In honor of St. Patrick’s Day, here is a little backstory on Saint Patrick himself.
At the age of 16, Saint Patrick was captured by Irish raiders and taken to Ireland where he became a slave to the chieftain of Ulster. One night, after six years of slavery, Saint Patrick heard a voice, “Behold, thy ship is ready.” He traveled two hundred miles on foot to a place where he knew no one and had never been. He wrote in his autobiographical account, “After this I took flight, and left the man with whom I had been six years; and I came in the strength of the Lord, who directed my way for good; and I feared nothing till I arrived at the ship. And on that same day on which I arrived, the ship moved out of its place.”
Patrick made his way back to Britain, found his family, and could have lived out the rest of his life in relative comfort in the land of freedom.
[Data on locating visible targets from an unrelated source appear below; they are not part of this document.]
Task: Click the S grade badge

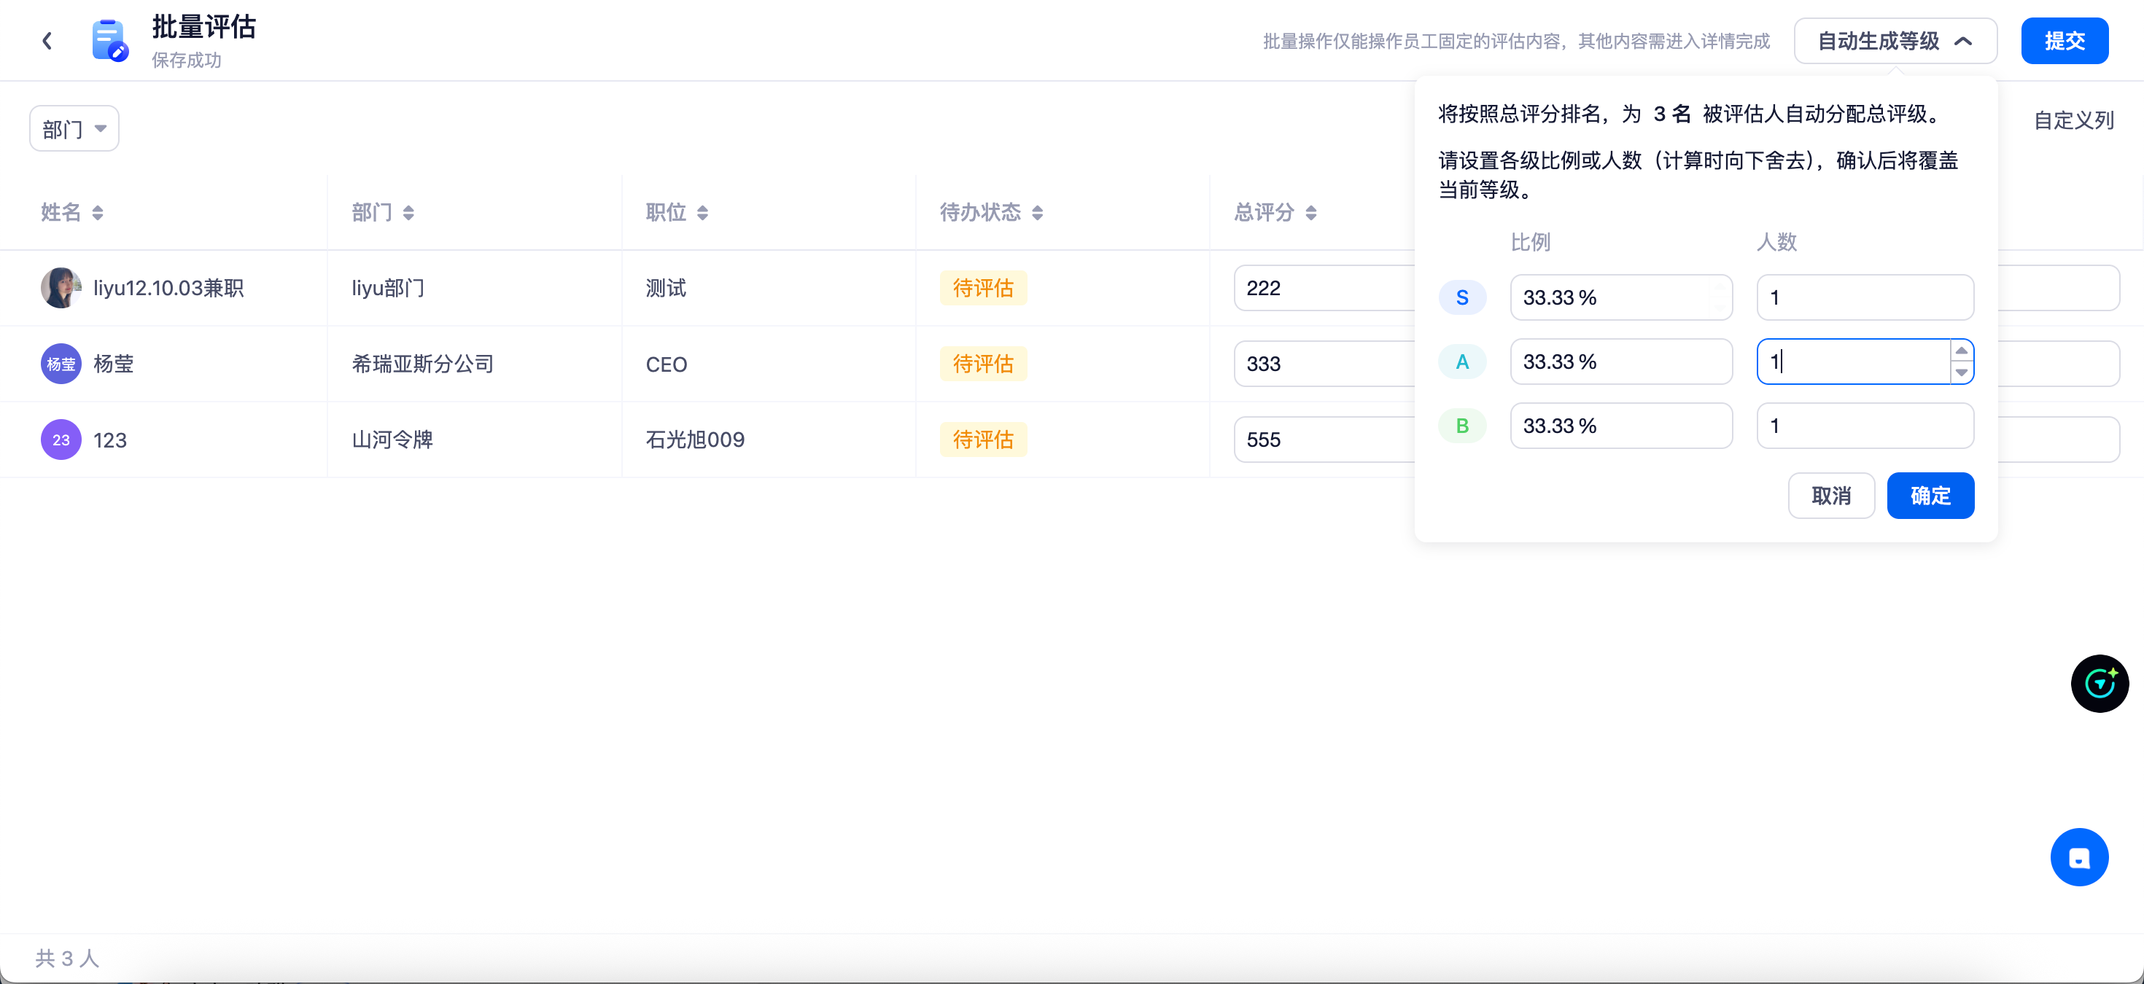Action: tap(1462, 298)
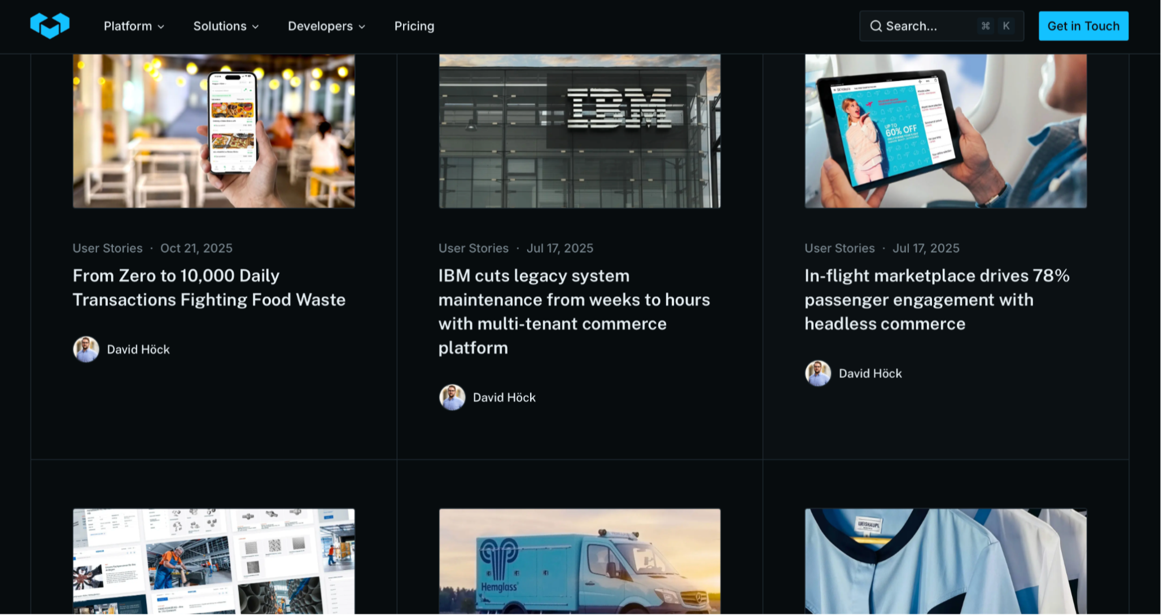Click the phone in restaurant thumbnail
This screenshot has height=615, width=1164.
pos(214,131)
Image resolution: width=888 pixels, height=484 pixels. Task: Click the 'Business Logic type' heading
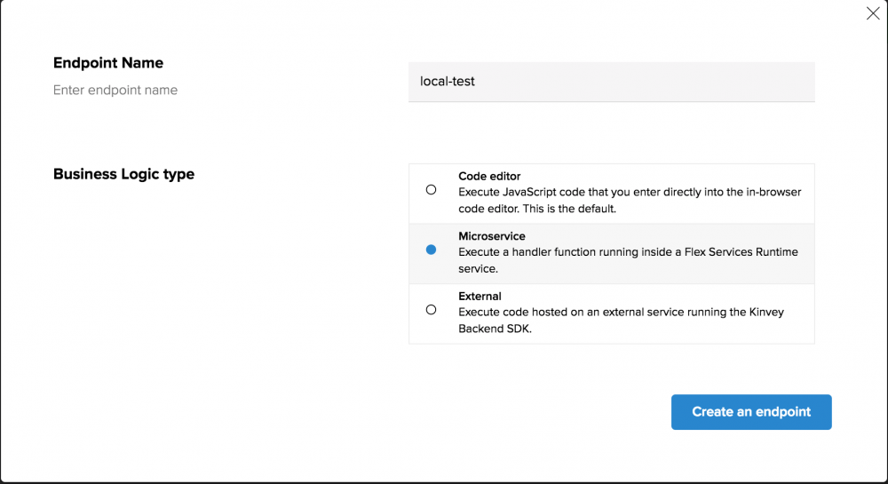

But in 432 AD, he had another vision. He saw a man coming to him from Ireland carrying innumerable letters. “And I read the beginning of the letter containing ‘The voice of the Irish.’ And while I was reading aloud the beginning of the letters, I myself thought indeed in my mind that I heard the voice of those who were near the wood of Foclut, which is close by the Western Sea. And they cried out thus as if with one voice, “We entreat thee, holy youth, that thou come, and henceforth walk among us.” And I was deeply moved in my heart, and could read no further; and so I woke.”
Saint Patrick went back to Ireland as a missionary. No outside religion had penetrated Ireland in a thousand years. Saint Patrick founded more than 300 churches and baptized more than 120,000 people. His ministry was so influential that he came to be known as the one who “found Ireland all heathen and left it all Christian.”